Pope Francis took up this June 28 his general audience series on sharing the Gospel, after a break for his surgery and recovery. This will be the only audience until after World Youth Day, as there will be a customary break for July.
In fact, today, he invited the faithful to “have a bit of patience with this heat — and thank you for coming, with this heat, with this sun: Thank you very much for your visit.”
He then turned his attention to Australia’s first — and so far, only — canonized saint, Mary MacKillop (1842-1909).
Here are five elements of her life that he highlighted:
Like Mary Magdalene, who first encountered the risen Jesus and was sent by him to bring the proclamation to the disciples, Mary was convinced that she too was sent to spread the Good News and attract others to an encounter with the living God.
Wisely reading the signs of the times, she understood that for her, the best way to do so was through the education of the young, in the knowledge that Catholic education is a form of evangelization.

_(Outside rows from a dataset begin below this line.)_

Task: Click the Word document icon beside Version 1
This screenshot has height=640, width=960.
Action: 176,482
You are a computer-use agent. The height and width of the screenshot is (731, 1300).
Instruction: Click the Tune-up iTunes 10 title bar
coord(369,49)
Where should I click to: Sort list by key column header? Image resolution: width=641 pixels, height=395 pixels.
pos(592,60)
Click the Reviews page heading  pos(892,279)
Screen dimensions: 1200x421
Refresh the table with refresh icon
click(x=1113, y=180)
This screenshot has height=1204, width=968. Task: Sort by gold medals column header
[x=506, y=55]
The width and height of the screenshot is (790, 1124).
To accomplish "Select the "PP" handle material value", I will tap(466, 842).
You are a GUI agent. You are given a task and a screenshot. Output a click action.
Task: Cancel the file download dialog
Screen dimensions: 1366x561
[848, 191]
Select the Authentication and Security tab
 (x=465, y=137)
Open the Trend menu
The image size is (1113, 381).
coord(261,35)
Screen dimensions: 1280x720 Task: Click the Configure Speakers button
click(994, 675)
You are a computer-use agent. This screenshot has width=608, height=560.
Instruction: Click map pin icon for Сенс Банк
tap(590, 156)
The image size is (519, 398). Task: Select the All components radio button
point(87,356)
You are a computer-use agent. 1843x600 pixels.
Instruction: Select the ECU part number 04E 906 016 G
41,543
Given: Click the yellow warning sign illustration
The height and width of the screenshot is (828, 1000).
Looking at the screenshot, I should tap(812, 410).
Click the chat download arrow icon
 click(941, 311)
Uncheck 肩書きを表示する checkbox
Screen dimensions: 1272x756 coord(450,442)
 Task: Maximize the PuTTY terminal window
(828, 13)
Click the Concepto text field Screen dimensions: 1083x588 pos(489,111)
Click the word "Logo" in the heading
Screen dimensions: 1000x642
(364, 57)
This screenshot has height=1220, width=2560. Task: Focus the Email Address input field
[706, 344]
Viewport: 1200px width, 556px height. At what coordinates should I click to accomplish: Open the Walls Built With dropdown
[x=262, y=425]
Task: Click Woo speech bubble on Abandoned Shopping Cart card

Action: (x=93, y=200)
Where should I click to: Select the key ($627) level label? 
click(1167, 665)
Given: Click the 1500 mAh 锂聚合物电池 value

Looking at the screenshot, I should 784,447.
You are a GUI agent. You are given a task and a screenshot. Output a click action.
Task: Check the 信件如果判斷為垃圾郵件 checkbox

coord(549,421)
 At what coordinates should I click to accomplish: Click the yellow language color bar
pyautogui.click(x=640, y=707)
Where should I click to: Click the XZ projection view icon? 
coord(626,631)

It is a great form of evangelization. In this way, if we can say that “Each saint is a mission, planned by the Father to reflect and embody, at a specific moment in history, a certain aspect of the Gospel” (Apostolic Exhortation Gaudete et Exsultate, 19) then Mary McKillop was especially so through the founding of schools.
[T]he poor and marginalized are protagonists, and a person cannot advance in holiness if he or she is not dedicated to them too, in one way or another. They are the presence of the Lord, those who are in need of the Lord’s help. Once I read a phrase that struck me; it said: “The protagonist of History is the beggar. They are the ones who draw attention to this great injustice, which is the great poverty in the world.” Money is spent on manufacturing weapons, not providing meals. And do not forget: There is no holiness if in one way or another there is no care for the poor, the needy, those who are somewhat on the margins of society.
Mary had great faith in God’s Providence: She was always confident that in any situation God provides. But this did not spare her from the anxieties and difficulties arising from her apostolate, and Mary had good reason for this: She had to pay bills, negotiate with local bishops and priests, manage the schools and look after the professional and spiritual formation of her Sisters; and, later, she suffered health problems. Yet, through it all, she remained calm, patiently carrying the cross that is an integral part of the mission.
On one occasion, on the Feast of the Exaltation of the Cross, Mary said to one of her Sisters: “My daughter, for many years I have learned to love the Cross.” For many years I have learned to love the Cross. She did not give up in times of trial and darkness, when her joy was dampened by opposition or rejection. Look at this: All the saints faced opposition, even within the Church. This is curious. And she faced it too. She remained convinced that even when the Lord gave her “the bread of adversity and the water of affliction” (Is 30:20), the Lord Himself would soon answer her cry and surround her with His grace. This is the secret of apostolic zea: the continual relationship with the Lord.